Position Adjustments

Questions

  1. What is the problem with the following plot?
    How could you improve it?

    ggplot(mpg, aes(x = cty, y = hwy)) + 
      geom_point()
    
  2. What, if anything, is the difference between the two plots?
    Why?

    ggplot(mpg, aes(x = displ, y = hwy)) +
      geom_point()
    ggplot(mpg, aes(x = displ, y = hwy)) +
      geom_point(position = "identity")
    
  3. What parameters to geom_jitter() control the amount of jittering?

  4. Compare and contrast geom_jitter() with geom_count().

  5. What's the default position adjustment for geom_boxplot()?
    Create a visualization of the mpg dataset that demonstrates it.

Answers

  1. The mpg dataset has r nrow(mpg) observations, however the plot shows fewer observations than that.
    This is due to overplotting; many cars have the same city and highway mileage.
    This can be addressed by jittering the points.

    ggplot(mpg, aes(x = cty, y = hwy)) + 
      geom_point()
    ggplot(mpg, aes(x = cty, y = hwy)) + 
      geom_jitter()
    
  2. The two plots are identical. position = "identity" means “just plot the values as given”.

    ggplot(mpg, aes(x = displ, y = hwy)) +
      geom_point()
    ggplot(mpg, aes(x = displ, y = hwy)) +
      geom_point(position = "identity")
    
  3. The width and height parameters control the amount of horizontal and vertical displacement, recpectively.
    Higher values mean more displacement.
    In the plot below you can see the non-jittered points in gray and the jittered points in black.

    ggplot(mpg, aes(x = displ, y = hwy)) +
      geom_point(colour = "gray") +
      geom_jitter(height = 1, width = 1)
    ggplot(mpg, aes(x = displ, y = hwy)) +
      geom_point(colour = "gray") +
      geom_jitter(height = 1, width = 5)
    ggplot(mpg, aes(x = displ, y = hwy)) +
      geom_point(colour = "gray") +
      geom_jitter(height = 5, width = 1)
    
  4. geom_jitter() adds random noise to the location of the points to avoid overplotting.
    geom_count() sizes the points based on the number of observations at a given location.

    ggplot(mpg, aes(x = displ, y = hwy)) +
      geom_jitter()
    ggplot(mpg, aes(x = displ, y = hwy)) +
      geom_count()
    
  5. The default is position for geom_boxplot() is "dodge2".

    ggplot(mpg, aes(x = cty, y = displ)) +
      geom_boxplot()
    ggplot(mpg, aes(x = cty, y = displ)) +
      geom_boxplot(position = "dodge2")
    

Coordinate Systems

Questions

  1. Turn a stacked bar chart into a pie chart using coord_polar().
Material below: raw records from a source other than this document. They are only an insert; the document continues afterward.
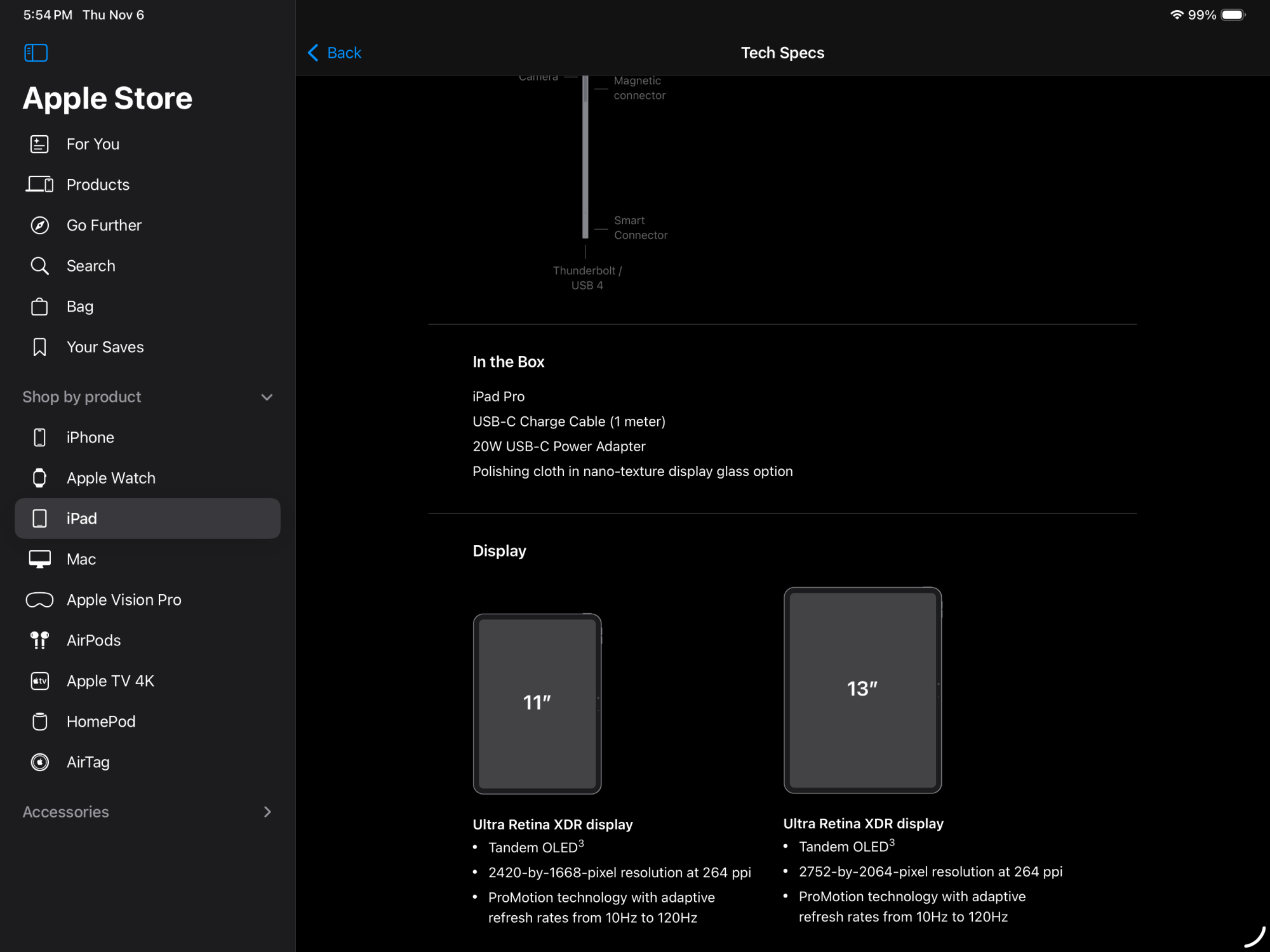
Task: Open Products section icon
Action: [39, 185]
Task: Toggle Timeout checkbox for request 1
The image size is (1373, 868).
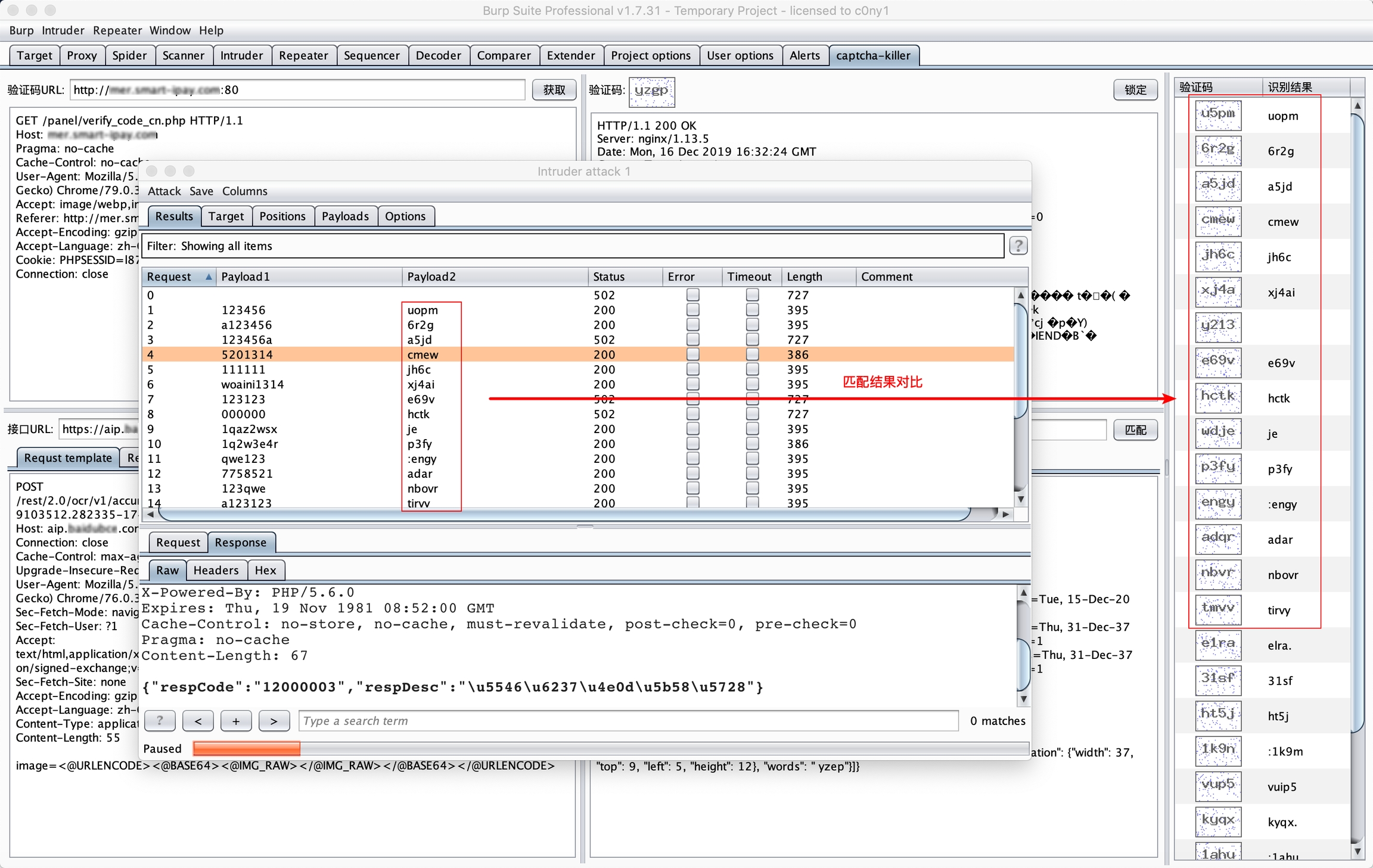Action: (x=752, y=310)
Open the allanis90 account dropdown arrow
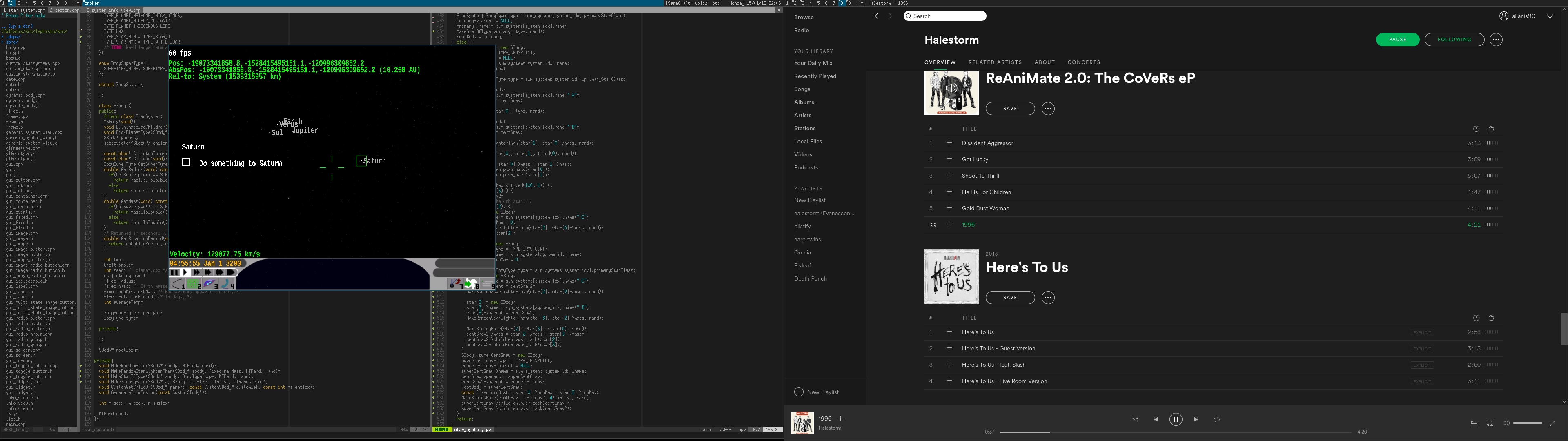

  2. What's the difference between coord_quickmap() and coord_map()?

  3. What does the following plot tell you about the relationship between city and highway mpg?
    Why is coord_fixed() important?
    What does geom_abline() do?

    ggplot(data = mpg, mapping = aes(x = cty, y = hwy)) +
      geom_point() + 
      geom_abline() +
      coord_fixed()
    

Answers

  1. We can turn a stacked bar chart into a pie chart by adding a coord_polar() layer.

    ggplot(diamonds, aes(x = "", fill = cut)) +
      geom_bar()
    
    ggplot(diamonds, aes(x = "", fill = cut)) +
      geom_bar() + 
      coord_polar(theta = "y")
    
  2. coord_map() projects the portion of the earth you're plotting onto a flat 2D plane using a given projection.
    coord_quickmap() is an approximation of this projection.

  3. geom_abline() adds a straight line at y = x, in other words, where highway mileage is equal to city mileage and coord_fixed() uses a fixed scale coordinate system where the number of units on the x and y-axes are equivalent.
    Since all the points are above the line, the highway mileage is always greater than city mileage for these cars.

    ggplot(data = mpg, mapping = aes(x = cty, y = hwy)) +
      geom_point() + 
      geom_abline() +
      coord_fixed()
    

Reference

Wickham, H., Mine Çetinkaya-Rundel and Grolemund, G. (2023) R for data science. 2nd ed. Sebastopol, CA: O’Reilly Media.